### Extrait proposé
☆ ☆ ☆ ☆ ☆

Sous cet angle, il est un domaine qui présente des enjeux fondamentaux : celui de la formation initiale .

La France n'est pas le seul pays à connaître des problèmes aigus d'efficacité de l'investissement public d'éducation . Pour une frange beaucoup trop importante de la population scolarisable, cet investissement, pourtant coûteux, n'a pas de « retours » décents, notamment au regard de l'objectif d'égalisation des chances. Le fait que ce problème existe dans d'autres pays ne doit pas conduire à nous en accommoder, d'autant qu'à côté de cet échec insupportable, l'investissement public dans l'éducation connaît en France des performances qui doivent être améliorées comme l'enseignent les travaux de l'OCDE.

Les fortes inégalités des résultats scolaires modifient, et inversent le point de vue quantitatif sur l'efficacité redistributive des dépenses publiques d'éducation qui, même sur ce terrain purement quantitatif, appelle des nuances .

Compte tenu de leurs prolongements en termes de parcours économiques et sociaux, il est très probable que ces inégalités entretiennent une pression à la hausse sur les dépenses publiques sociales de compensation des handicaps socioéconomiques. Dans le même temps, elles réduisent le potentiel de croissance de l'économie française. Elles sont donc, en tous points, pénalisantes et ce doit être une priorité que de les réduire .

En l'état , il est, semble-t-il, impossible de donner une traduction quantitative de cet objectif . On ne peut arguer de ce que certains pays paraissent enregistrer de meilleures performances avec moins de moyens pour établir qu'il pourrait être atteint sans ressources supplémentaires. Les comparaisons internationales, pour être utiles, ne peuvent tenir lieu d'évaluations.

☆ ☆ ☆ ☆ ☆

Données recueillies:

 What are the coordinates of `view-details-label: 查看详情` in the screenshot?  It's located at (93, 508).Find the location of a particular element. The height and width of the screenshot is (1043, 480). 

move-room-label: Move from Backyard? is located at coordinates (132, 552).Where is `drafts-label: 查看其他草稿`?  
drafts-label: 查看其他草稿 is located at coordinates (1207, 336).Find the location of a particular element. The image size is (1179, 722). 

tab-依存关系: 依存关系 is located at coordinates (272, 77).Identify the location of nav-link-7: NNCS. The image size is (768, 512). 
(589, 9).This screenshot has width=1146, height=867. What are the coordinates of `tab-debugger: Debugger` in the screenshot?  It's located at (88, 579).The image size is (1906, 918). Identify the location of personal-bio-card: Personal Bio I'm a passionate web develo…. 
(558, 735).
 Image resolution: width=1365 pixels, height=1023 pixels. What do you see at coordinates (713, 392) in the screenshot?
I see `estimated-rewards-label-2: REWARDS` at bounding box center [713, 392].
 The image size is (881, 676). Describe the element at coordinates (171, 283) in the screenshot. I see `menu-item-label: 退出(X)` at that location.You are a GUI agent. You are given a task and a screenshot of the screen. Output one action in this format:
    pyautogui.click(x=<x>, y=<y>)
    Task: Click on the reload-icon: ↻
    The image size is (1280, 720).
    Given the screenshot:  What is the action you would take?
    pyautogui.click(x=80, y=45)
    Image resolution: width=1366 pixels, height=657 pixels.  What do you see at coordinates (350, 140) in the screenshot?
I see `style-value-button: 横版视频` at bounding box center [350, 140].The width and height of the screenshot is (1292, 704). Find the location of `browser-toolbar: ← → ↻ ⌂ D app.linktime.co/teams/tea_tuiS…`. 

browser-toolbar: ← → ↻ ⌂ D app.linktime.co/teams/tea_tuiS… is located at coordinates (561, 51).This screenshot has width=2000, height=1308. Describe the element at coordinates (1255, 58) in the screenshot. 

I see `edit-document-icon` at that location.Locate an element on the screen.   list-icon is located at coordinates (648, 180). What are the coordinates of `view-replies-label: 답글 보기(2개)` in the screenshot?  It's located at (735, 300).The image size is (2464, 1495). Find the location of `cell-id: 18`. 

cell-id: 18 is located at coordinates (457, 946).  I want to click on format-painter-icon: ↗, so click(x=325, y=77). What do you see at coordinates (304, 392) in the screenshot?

☆ ☆ ☆ ☆ ☆

### Consigne A
Selon l'extrait sur l'investissement public d'éducation, quels travaux indiquent que les performances de cet investissement en France doivent être améliorées ?
### Consigne B
Reprenez l'extrait sur l'investissement public d'éducation juste après sa dernière phrase et poursuivez-le.
Les items n'ont aucun lien avec l'extrait sur l'investissement public d'éducation.

### Résultat de l'exercice A
Les travaux de l'OCDE.

### Résultat de l'exercice B
La situation de la France, du point de vue de son investissement public dans l'éducation, présente des caractéristiques particulières avec, notamment, des singularités dans les niveaux de dépenses par cycle d'enseignement. Ces singularités sont attribuées à des spécificités organisationnelles dans la littérature disponible sur ce sujet et votre rapporteur les mentionne. Cependant, d'autres variables sont peut-être en cause comme, par exemple, les nécessités de l'aménagement du territoire. Il est essentiel de le diagnostiquer afin que la question de l'amélioration de la qualité des dépenses publiques d'éducation soit « purgée » du soupçon permanent de gaspillage des ressources qui pèse sur elle et soit replacée au centre des préoccupations.

Elle le mérite, comme pour toutes les dépenses publiques qui concourent à la formation du « capital humain », c'est-à-dire de la capacité des personnes à contribuer efficacement à la prospérité, d'autant que ces dépenses permettent certainement de réduire d'autres dépenses publiques plus exclusivement « réparatrices ».

I. LES TRANSFERTS PUBLICS SOCIAUX

A. LES TRANSFERTS SOCIAUX119 ( * ), UN FORT IMPACT SUR LE NIVEAU DE LA PAUVRETÉ

Il existe une forte corrélation entre le niveau des dépenses publiques sociales (ici les dépenses hors pensions et services publics de santé) et le taux de pauvreté des personnes de 15 à 64 ans (population en âge de travailler).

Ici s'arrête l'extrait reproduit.